Fasting

I’m still experimenting with fasting. I call it experimenting, because the main reason I’m doing it is for the challenge to see how I respond mentally and physically. I’ve always thought of fasting as being something done for religious reasons or before a medical procedure. And nothing I wanted any part of, since I get pretty crabby when my eating gets delayed (thus the challenge!) It never occurred to me that it might be done for general health reasons until a friend shared an article about it with me. Well, I did hear several years ago Jillian Michaels encourage no eating after dinner which should be low-carb. Which could be considered fasting. Her reasoning was similar to this new information I was reading where the time of no eating allows hormones to adjust/function (whatever) in a healthier way.

I’m not a doctor or a nutritionist and I have done very little research on fasting. It’s a topic that intrigues me. That first article I read was about Michael Mosley, who did a BBC documentary and published a diet book. I haven’t read the book, but did watch the documentary. It touched on a few studies that indicate there might be some health benefits to fasting. The key marker Michael used in the documentary with his personal trials with fasting was his blood level of the hormone IGF-1 (Insulin-like Growth Factor – 1). They talked about how lower levels of IGF-1 mean lower incidences of cardiovascular disease and high blood pressure, diabetes, cancer, dementia and longer life span. Fasting lowers this hormone level.

I would love if fasting could help me lose weight. We’d all do it then, wouldn’t we? I would guess it will do no good unless my overall calorie intake goes down. I know I must eat less and eat healthier. My approach is not to do Michael Mosley’s plan with two days per week fasting (with 500 calories allowed). I am following the method used by Dr. Mercola by extending my overnight fast. So every day I go approximately 16 hours without eating and 8 hours eating. I have no idea if this has the same benefits as other fasting or not, I just know I can’t go a whole day with only 500 calories without biting someone’s head off.

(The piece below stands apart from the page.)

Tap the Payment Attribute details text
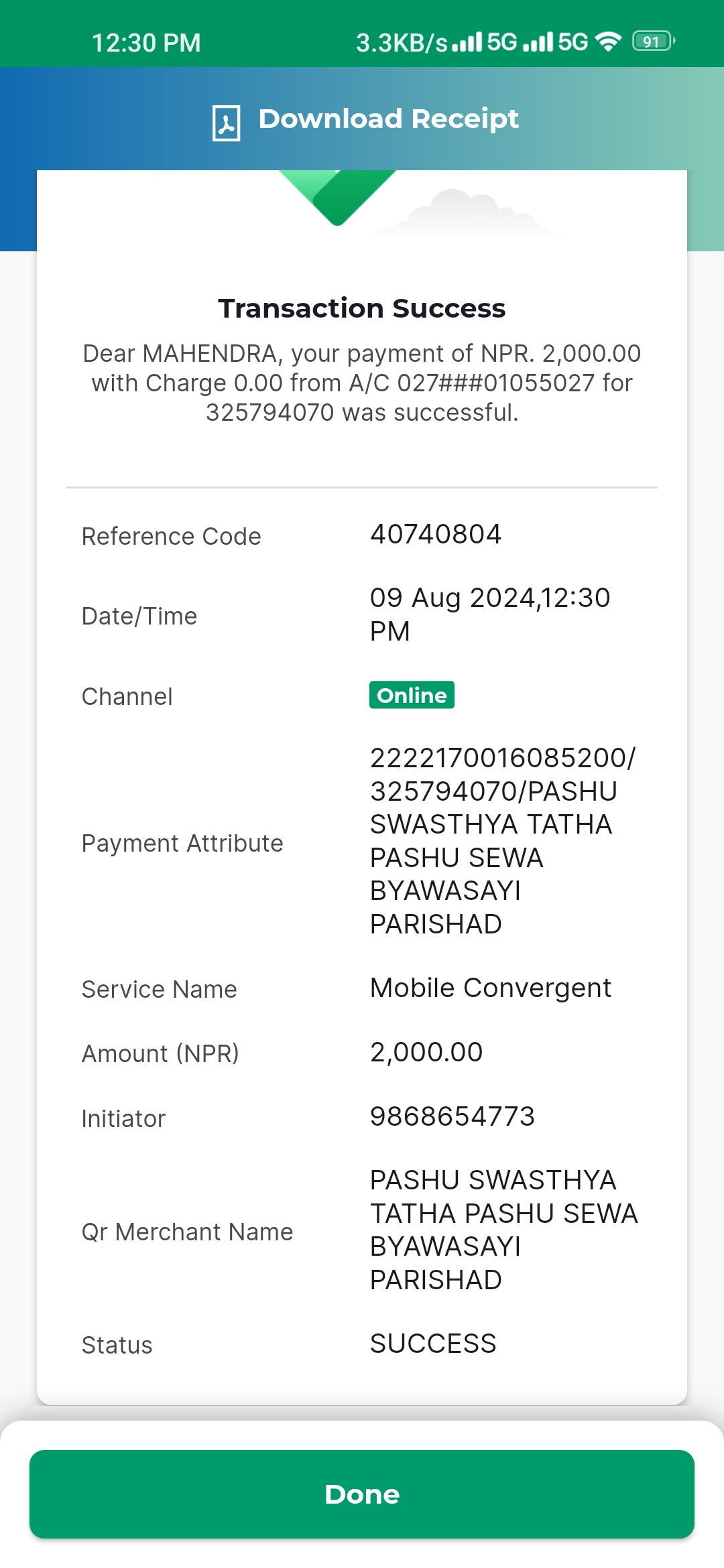This screenshot has height=1568, width=724. 503,841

The first week was basically extending my overnight fast until I could reach 16 hours. This was not easy for me. I am a grazer. A morning eater. A believer in breakfast-is-the-most-important-meal. I’d be happier not eating dinner than skipping breakfast. But, thinking of all the headaches that would cause, it didn’t make sense to do it that way. I finish eating by 6 or 7 in the evening and begin eating the next day at 10-11 am. The first week, I ate whatever I wanted in my eight hour window. It was very odd. Starving but shrunken stomach. Very odd to go from, No eating! to Eat whatever you want!

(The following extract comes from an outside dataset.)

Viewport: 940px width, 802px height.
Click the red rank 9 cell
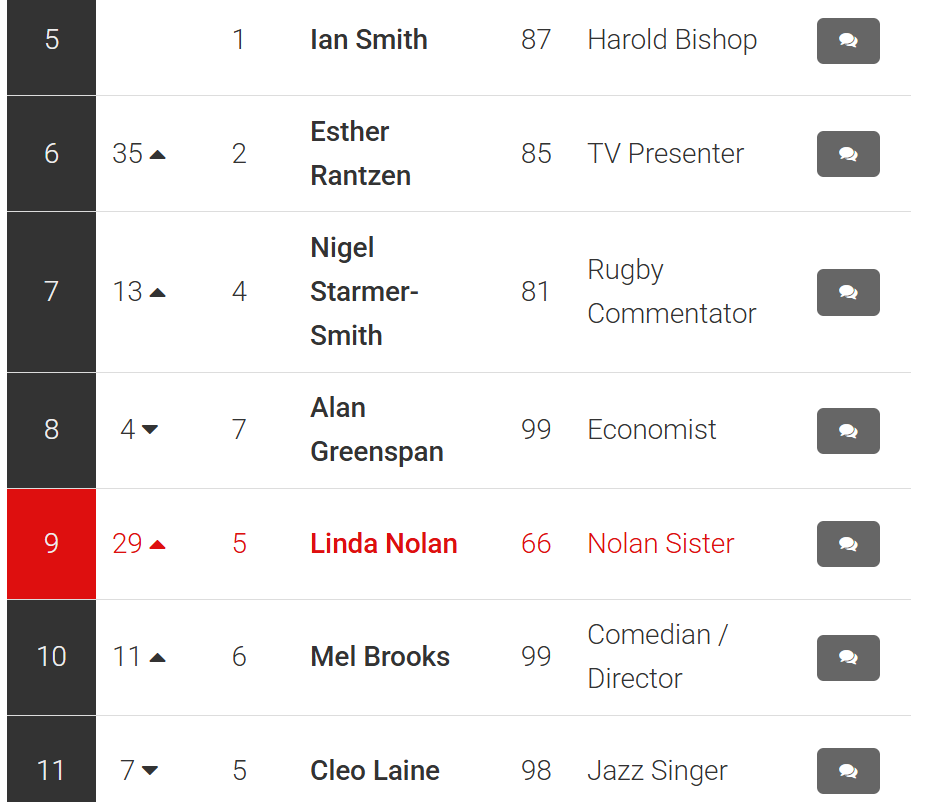click(x=51, y=544)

The second week I counted calories and I ate 3 meals a day, usually no snacking. In the last few years, I have taken the concept of 5-6 small meals and turned it into grazing all day. This is a habit I want to break. This is why I am attempting to eat only the three meals in my eight hour window. This week was easier to get to the 16 hour mark, but hard to eat my daily calories in just 3 meals since the meals are larger. I lost 2 pounds this week.

The past weekend I still fasted, but ate way too much. Saturday I ate out all three meals 😦 I gained back the 2 pounds.

This is my third week now. I’m not counting calories, but still eating three meals. I’m just being lazy about the counting.

What I’ve noticed:

  • I am very irritable when I’m very hungry.
  • I have a lot more energy in the morning. I call it being “squirrely”. No doubt trying to take my mind off hunger, but still energy and lots of things getting done.
  • I’ve been sleeping better.
  • It’s difficult for me to switch from not eating mode to eating mode.
  • By not eating when I’m hungry, I’m training my mind to accept the hunger. For this reason, I would think it would be very dangerous for someone with anorexic tendencies to fast.
  • I’m having some digestion adjustments. Constipation and heartburn/reflux. Because of this I’m having trouble getting enough water which doesn’t help constipation.
  • I’m surprised at how well I can still concentrate when I’m very hungry.

I guess I’ll continue with my experiment for awhile and hopefully do some more research. Anyone try fasting? Anyone have any more information about fasting? Know of any studies that support/deny these claims?